Return the data below unchanged, without images.
[Opening MATERIALS PROVIDED section]
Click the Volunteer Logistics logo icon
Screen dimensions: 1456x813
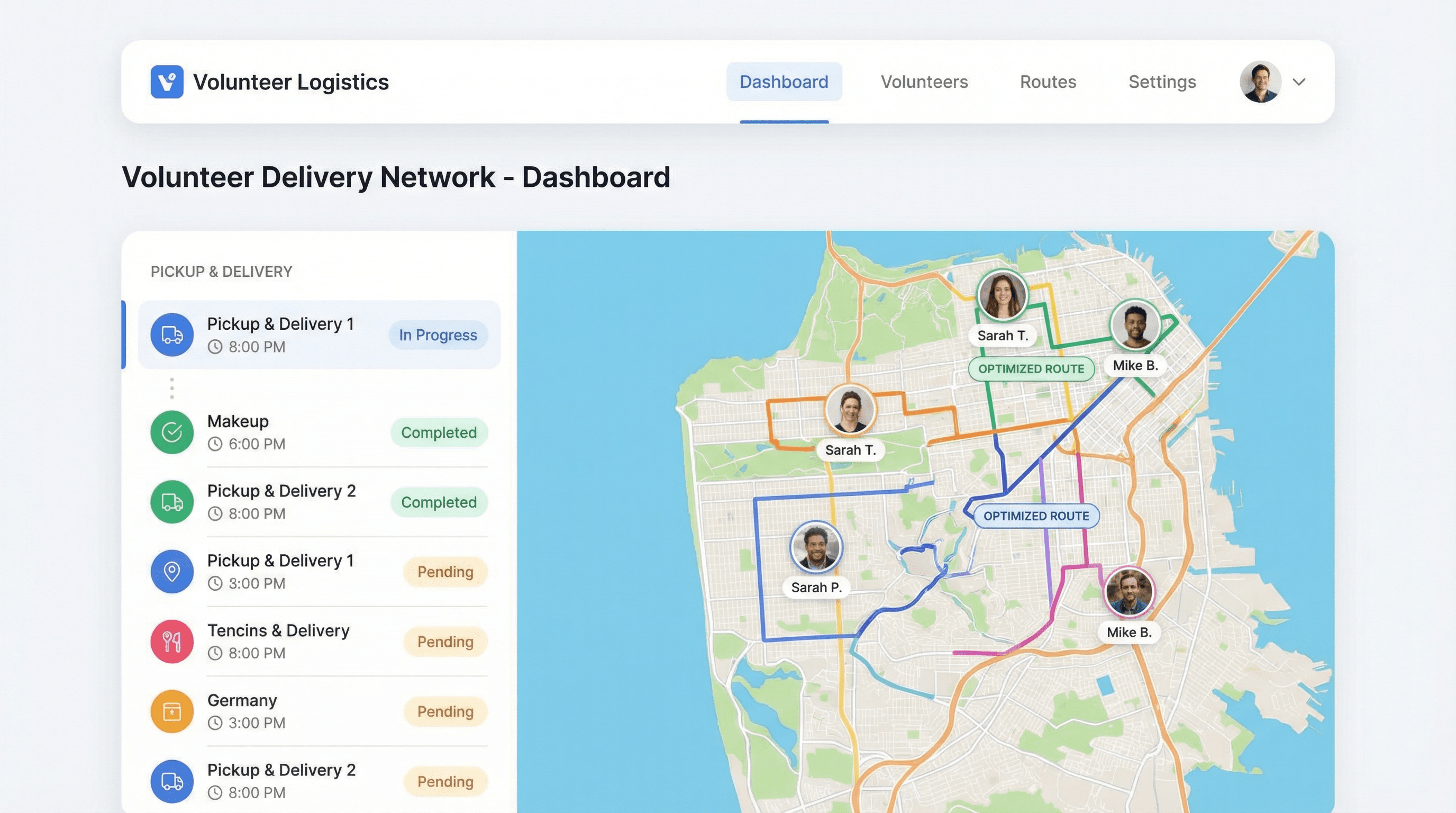(167, 82)
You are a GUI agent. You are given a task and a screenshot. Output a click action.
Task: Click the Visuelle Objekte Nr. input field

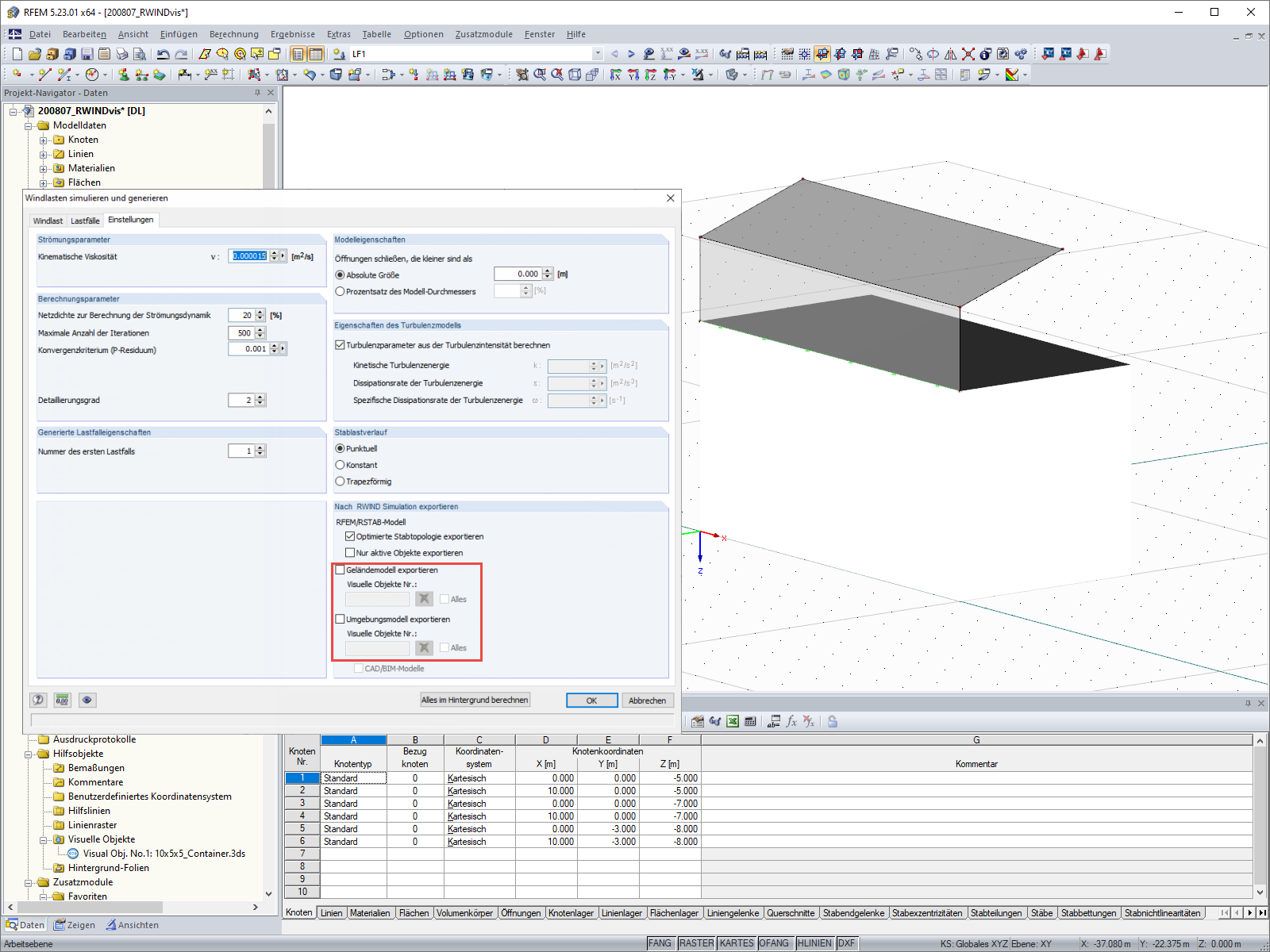[x=377, y=599]
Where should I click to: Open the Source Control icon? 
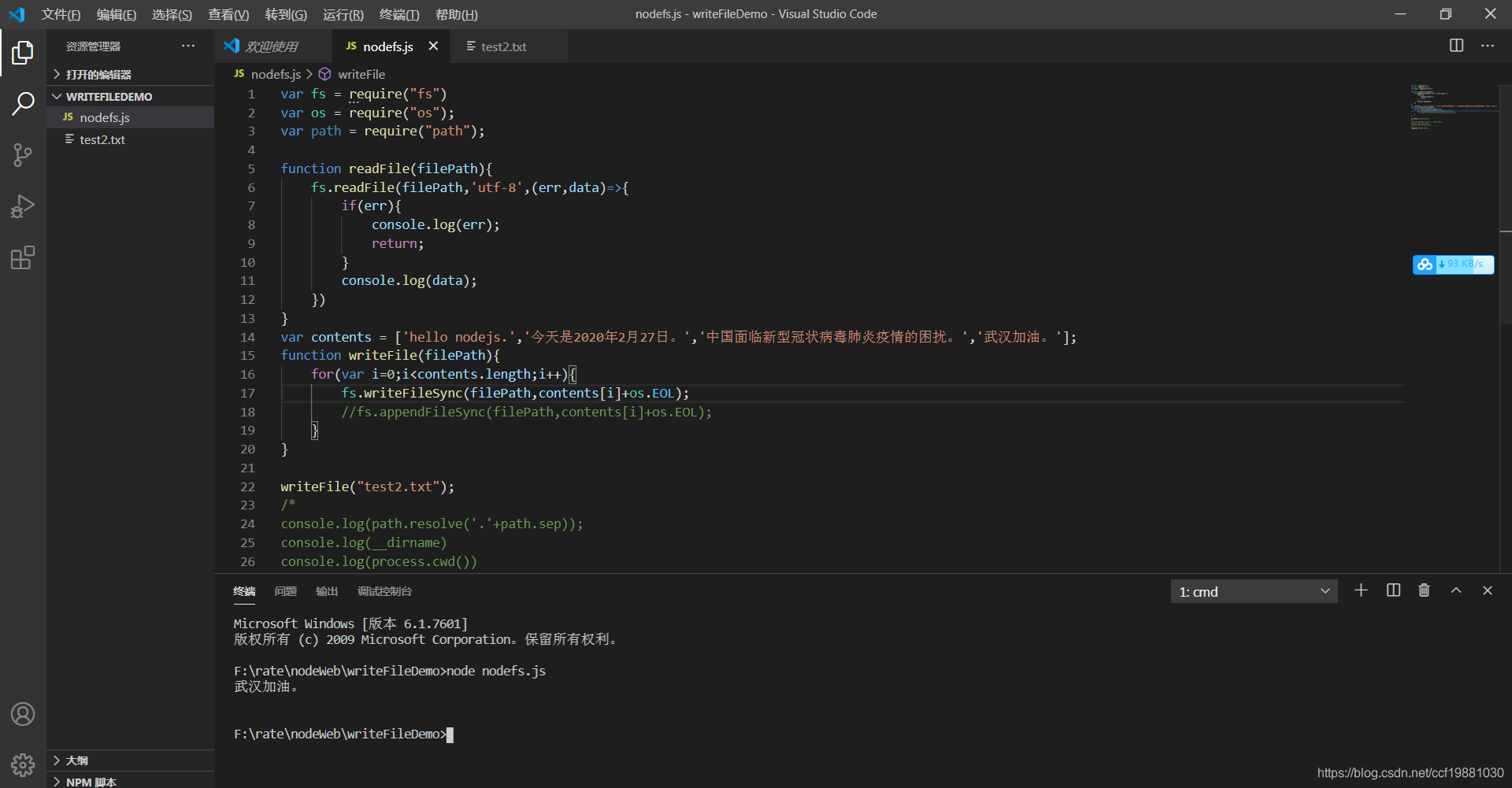[x=23, y=154]
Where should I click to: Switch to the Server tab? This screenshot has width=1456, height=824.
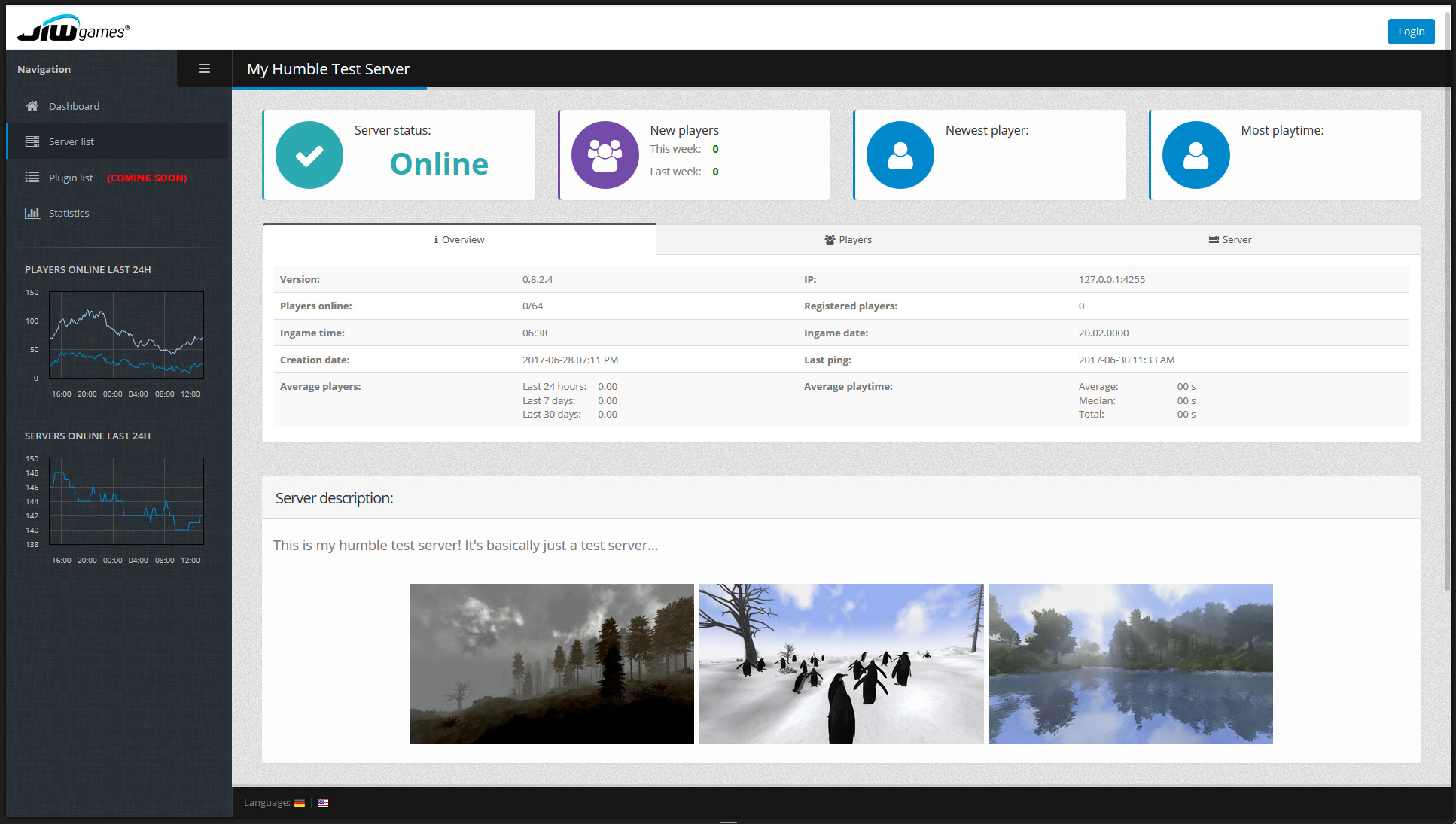click(x=1230, y=239)
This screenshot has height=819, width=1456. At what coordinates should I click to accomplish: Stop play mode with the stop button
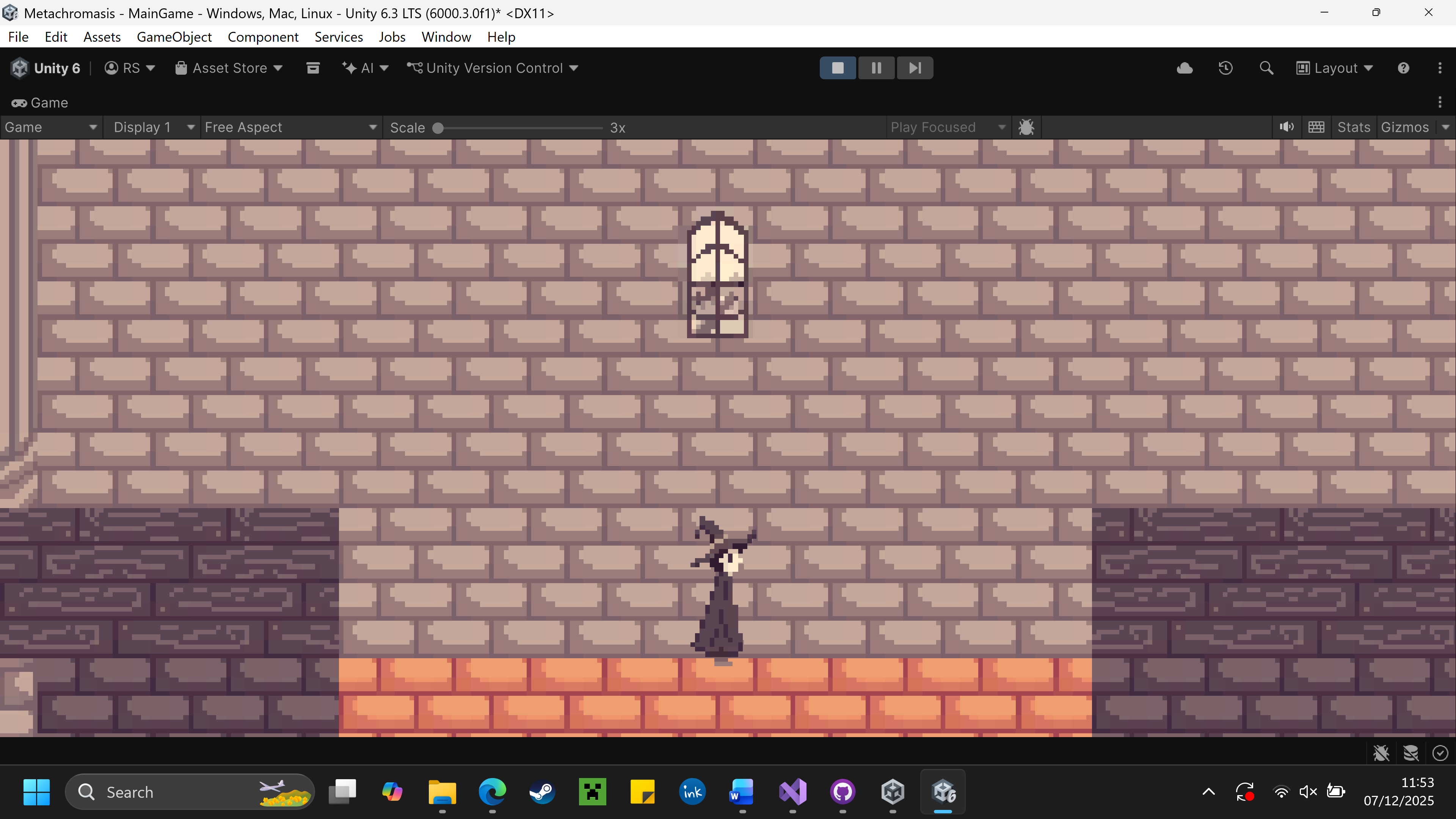click(x=838, y=68)
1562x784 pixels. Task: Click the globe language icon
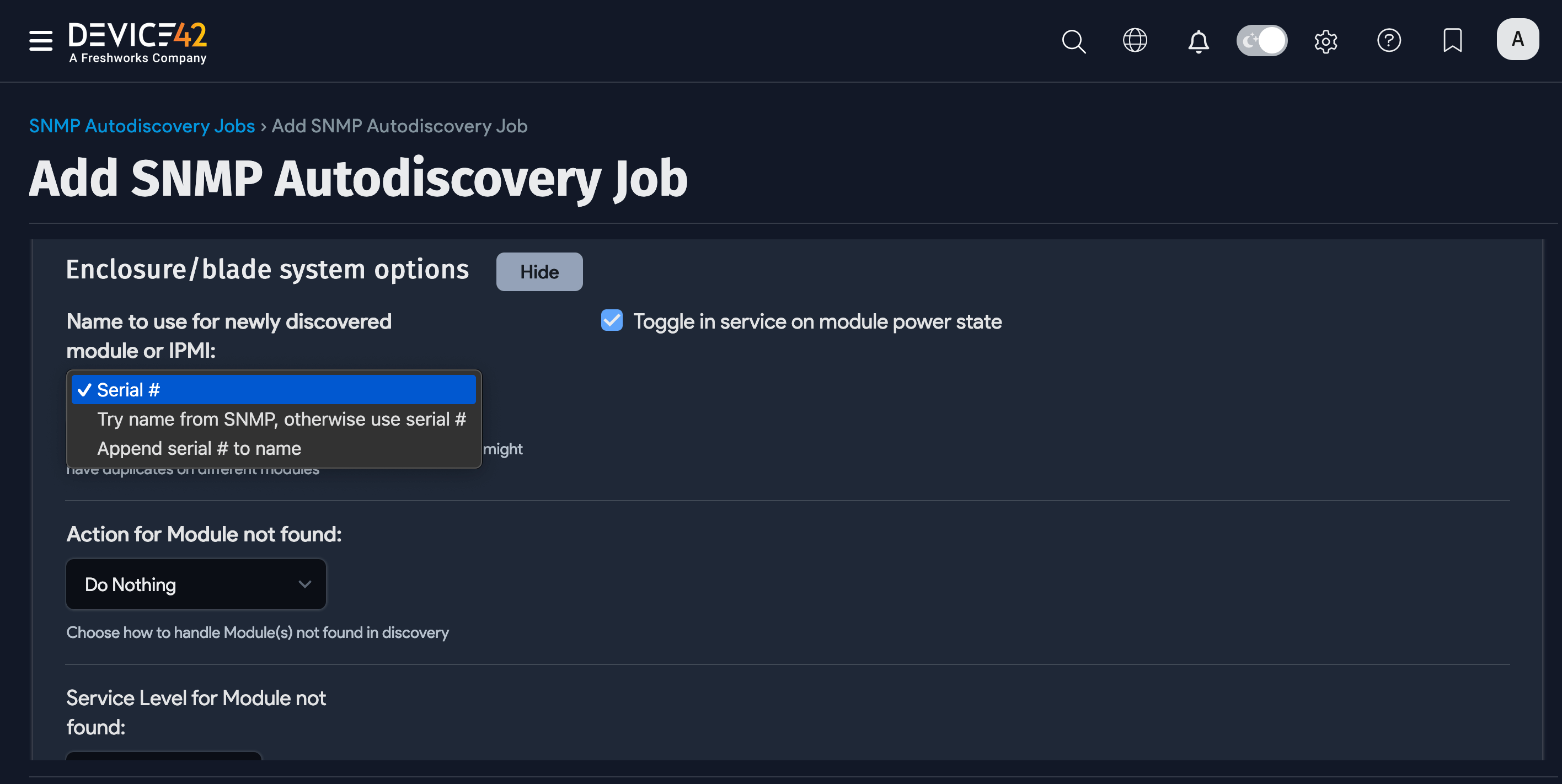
[Closing MATERIALS PROVIDED section]
▸ **WORKED SOLUTION**
Click the Volunteer Logistics logo icon
Screen dimensions: 1456x813
(167, 82)
You are a GUI agent. You are given a task and a screenshot. Output a click action.
Task: Click the Visuelle Objekte Nr. input field

[x=377, y=599]
Where should I click to: Open the Source Control icon? 
[x=23, y=154]
Where should I click to: Switch to the Server tab? This screenshot has width=1456, height=824.
click(x=1230, y=239)
This screenshot has height=819, width=1456. At what coordinates should I click to accomplish: Stop play mode with the stop button
click(x=838, y=68)
1562x784 pixels. Task: Click the globe language icon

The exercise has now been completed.